▸ Exercice: Dans le témoignage sur les stéréotypes, extrayez sans modification le passage qui débute aux mots « Illustration: Ori » et se termine après « on en a tous. ».

▸ Extrait du document:
◇ ◇ ◇ ◇ ◇ ◇ ◇

N’ayez pas peur de moi

L’ignorance et les stéréotypes peuvent pousser les gens à avoir peur de ceux et celles qui sont » différent.e.s». Maureen le vit chaque jour et va nous en dire plus.

Illustration: Ori

 

Bonjour, je m’appelle Maureen, je suis une femme, je suis noire, je suis immigrée, je vis en banlieue et je suis féministe. Je parle beaucoup, j’aime les tambours, la nourriture en général, les voyages et les comédies romantiques (celles où tu sais d’avance que Brandon va finir avec Brenda mais que tu as quand même envie de voir). Voilà quelques unes de mes caractéristiques, mais comme tout être humain, je suis un être complexe et je ne peux pas être définie par deux phrases. Cependant, je suis sûr qu’avec ces phrases, tu t’es déjà fait une idée de moi, mauvaise ou bonne, en te basant sur les stéréotypes que tu as, et ne me dit pas que tu n’as pas de stéréotypes, on en a tous.

◇ ◇ ◇ ◇ ◇ ◇ ◇

▸ Jeu de données:
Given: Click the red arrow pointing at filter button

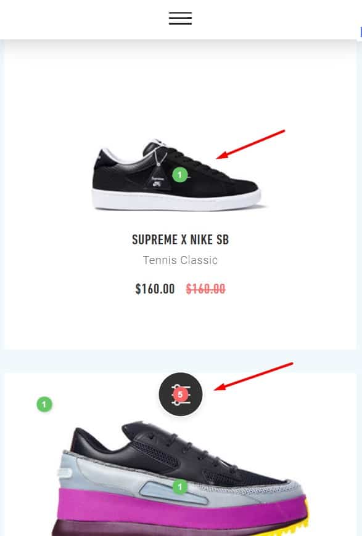Looking at the screenshot, I should pyautogui.click(x=253, y=377).
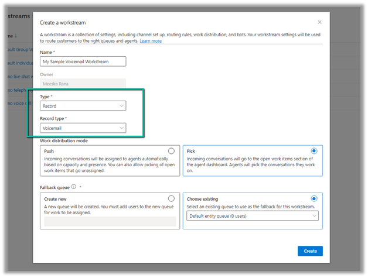Screen dimensions: 368x278
Task: Click the greyed-out new queue name box
Action: [x=110, y=222]
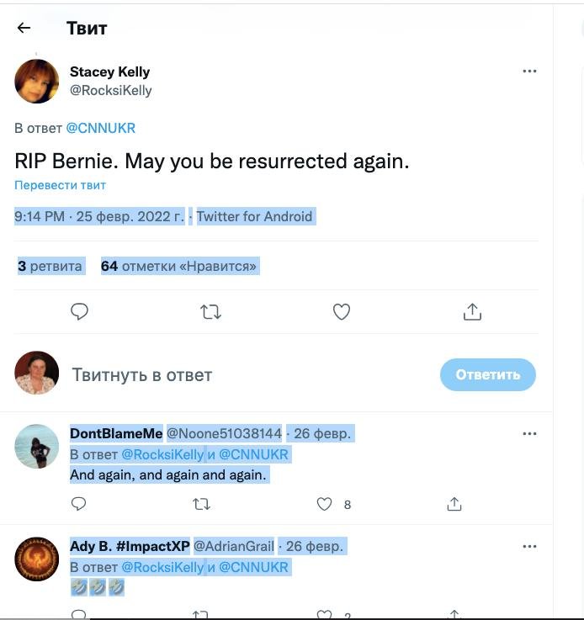
Task: Open Ady B. #ImpactXP avatar
Action: point(37,559)

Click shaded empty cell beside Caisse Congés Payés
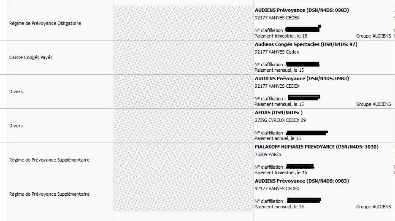point(184,57)
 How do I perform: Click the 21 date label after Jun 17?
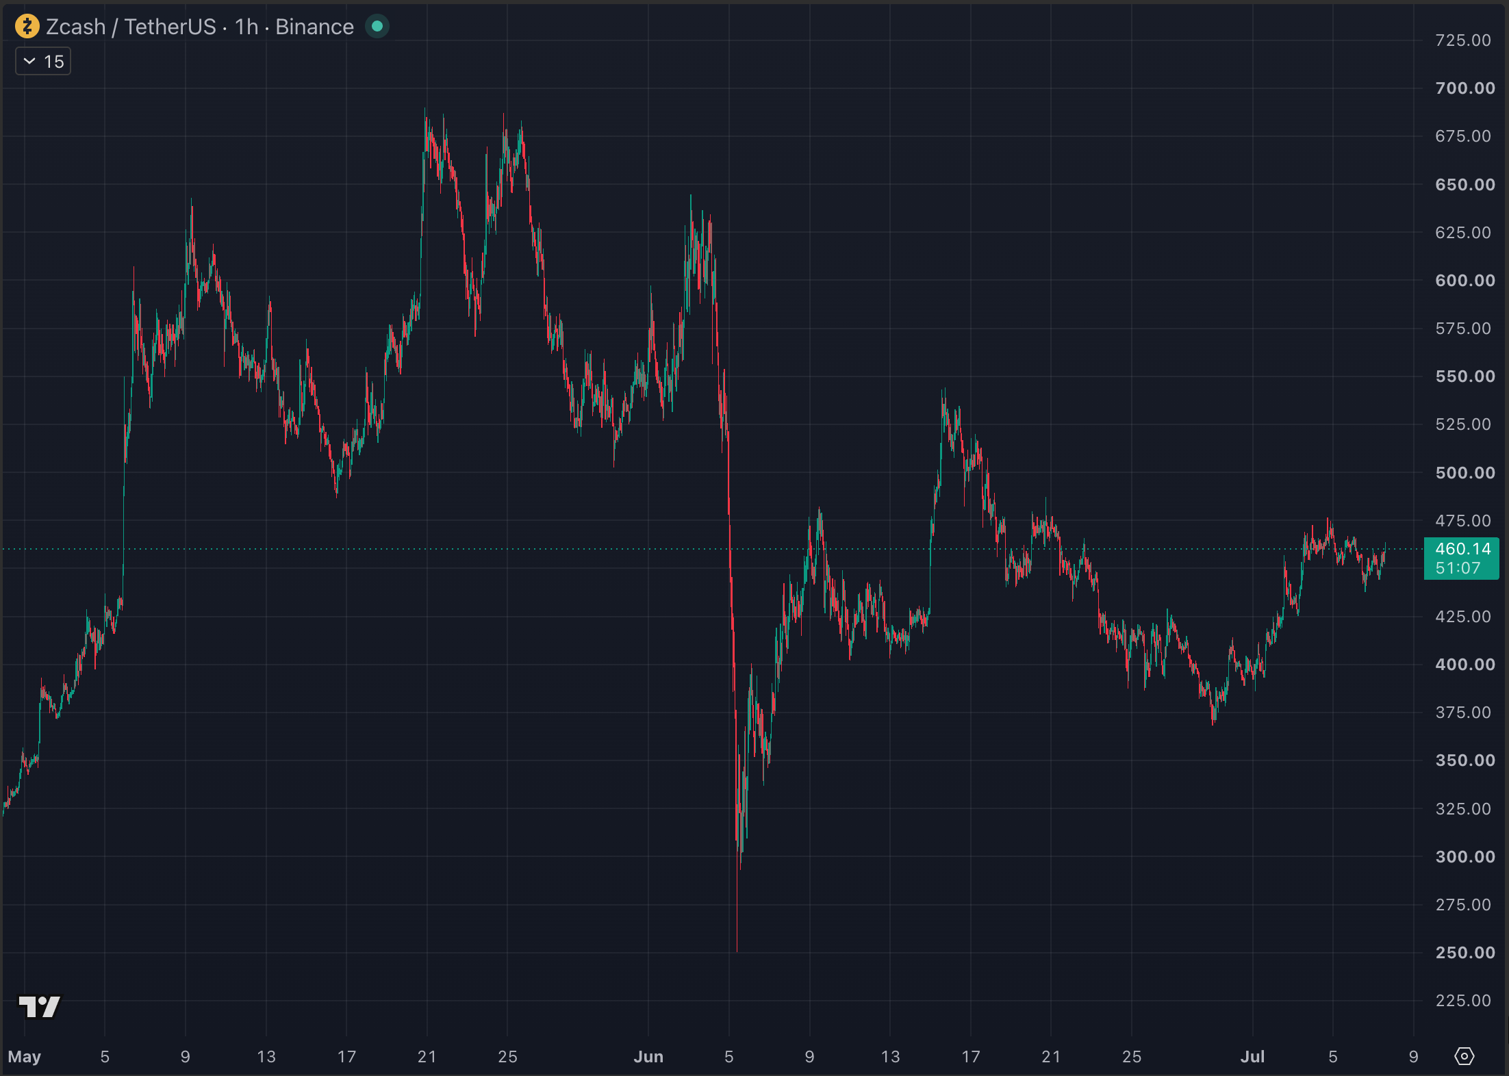(1051, 1056)
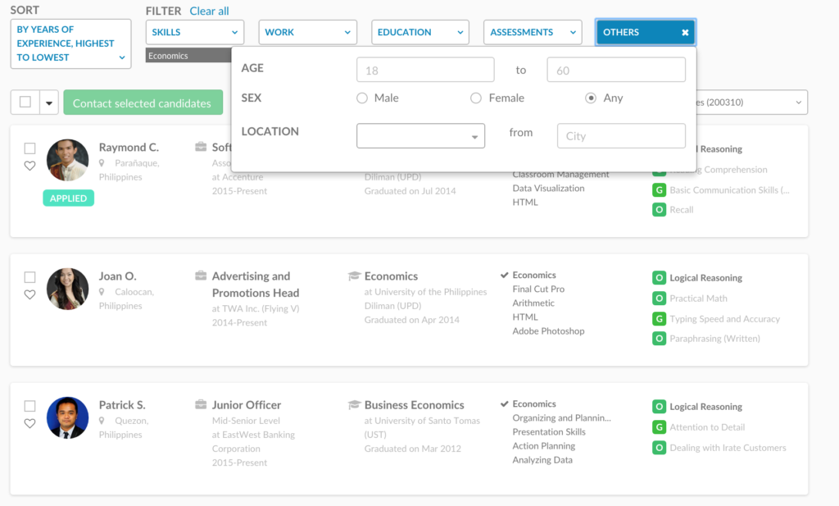Expand the EDUCATION filter dropdown
The image size is (839, 506).
420,32
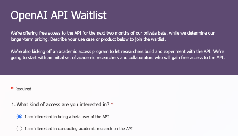Click the 'being a beta user of the API' label

(66, 117)
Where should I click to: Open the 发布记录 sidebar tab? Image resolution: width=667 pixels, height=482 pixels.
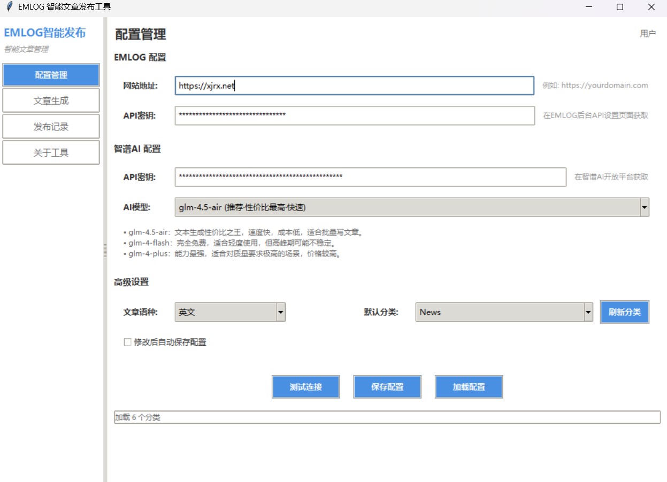pos(51,127)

◇ ◇ ◇ ◇ ◇ ◇ ◇

▸ Réponse complète:
Illustration: Ori

 

Bonjour, je m’appelle Maureen, je suis une femme, je suis noire, je suis immigrée, je vis en banlieue et je suis féministe. Je parle beaucoup, j’aime les tambours, la nourriture en général, les voyages et les comédies romantiques (celles où tu sais d’avance que Brandon va finir avec Brenda mais que tu as quand même envie de voir). Voilà quelques unes de mes caractéristiques, mais comme tout être humain, je suis un être complexe et je ne peux pas être définie par deux phrases. Cependant, je suis sûr qu’avec ces phrases, tu t’es déjà fait une idée de moi, mauvaise ou bonne, en te basant sur les stéréotypes que tu as, et ne me dit pas que tu n’as pas de stéréotypes, on en a tous.